It Doesn't Work
Your state supreme court has just ruled that by giving employees a policy manual specifying certain acts that could get them fired, employers have implicitly entered into a contract that allows them to fire people only for those actions. Anyone fired for reasons not spelled out in the policy manual may sue for wrongful termination.
This ruling is good for workers in your state, right? Maybe not.
Over the last decade, state courts have increasingly restricted employers' ability to fire workers. Many have even adopted the policy-manual-as-contract approach described above. But these decisions are inflicting substantial costs on the economy and costing workers jobs. That's the conclusion of a study by James N. Dertouzos and Lynn A. Karoly of the Rand Corp.'s Institute for Civil Justice, "Labor Market Responses to Employer Liability."
Under common law, both employers and employees have been free to terminate their relationship at will in the absence of a contract that states otherwise. But throughout the 1980s, state legislatures and, more important, state courts chipped away at that right, restricting employers' ability to fire workers.
The result is more wrongful-termination suits. Such suits were almost unheard of before 1980, but today, the study reports, there are more than 20,000 wrongful-termination suits on state-court dockets.
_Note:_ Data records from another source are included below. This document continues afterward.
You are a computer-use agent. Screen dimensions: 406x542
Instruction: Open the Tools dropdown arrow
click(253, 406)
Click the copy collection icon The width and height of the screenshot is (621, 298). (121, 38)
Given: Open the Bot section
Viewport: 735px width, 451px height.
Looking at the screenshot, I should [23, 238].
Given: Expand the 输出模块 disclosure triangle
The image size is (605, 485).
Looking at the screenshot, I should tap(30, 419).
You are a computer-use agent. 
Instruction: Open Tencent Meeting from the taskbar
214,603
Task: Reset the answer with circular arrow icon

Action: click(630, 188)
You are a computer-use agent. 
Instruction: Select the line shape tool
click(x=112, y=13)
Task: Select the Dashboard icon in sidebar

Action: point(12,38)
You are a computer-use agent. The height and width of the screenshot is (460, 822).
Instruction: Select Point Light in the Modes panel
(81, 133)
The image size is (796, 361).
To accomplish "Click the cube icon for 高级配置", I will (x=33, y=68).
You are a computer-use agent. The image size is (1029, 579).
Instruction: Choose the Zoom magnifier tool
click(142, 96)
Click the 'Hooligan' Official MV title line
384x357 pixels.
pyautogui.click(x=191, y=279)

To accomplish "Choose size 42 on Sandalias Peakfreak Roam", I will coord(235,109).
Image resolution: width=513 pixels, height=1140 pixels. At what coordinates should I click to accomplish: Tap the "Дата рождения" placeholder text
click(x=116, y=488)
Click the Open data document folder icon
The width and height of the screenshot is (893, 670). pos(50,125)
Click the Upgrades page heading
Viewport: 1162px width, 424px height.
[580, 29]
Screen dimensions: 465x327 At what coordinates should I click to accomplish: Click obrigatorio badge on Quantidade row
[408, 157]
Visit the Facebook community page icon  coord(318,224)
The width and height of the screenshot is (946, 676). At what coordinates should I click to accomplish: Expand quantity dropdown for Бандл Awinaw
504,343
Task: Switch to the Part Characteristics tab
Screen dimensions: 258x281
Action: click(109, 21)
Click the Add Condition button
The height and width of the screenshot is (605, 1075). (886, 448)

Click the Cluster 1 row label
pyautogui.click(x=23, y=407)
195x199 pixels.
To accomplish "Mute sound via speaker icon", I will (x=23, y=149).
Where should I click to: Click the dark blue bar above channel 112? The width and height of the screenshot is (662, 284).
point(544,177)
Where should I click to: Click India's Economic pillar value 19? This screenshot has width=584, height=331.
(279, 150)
The costs of such suits can be high. In California, the state with the most complete data, the study found that jury awards average $700,000, and for those suits that make it to trial, plaintiffs win 70 percent of the time. In total, the direct cost to California employers is $50 million annually.
But the indirect costs of such suits are even higher. Firms become more reluctant to fire workers who are unproductive. They put potential employees through a longer and more rigorous screening process. In short, restricting an employer's ability to fire makes employment more expensive. The study contends that the indirect costs may be 100 times greater than the direct costs.
These higher costs translate into lower employment. "In a nutshell, the efforts of the state judiciaries to protect workers' job security are altering employers' hiring and firing practices. And one of the results is less hiring," write Dertouzos and Karoly. The decline in employment may be as high as 7 percent in states that have most restricted employers' right to fire at will.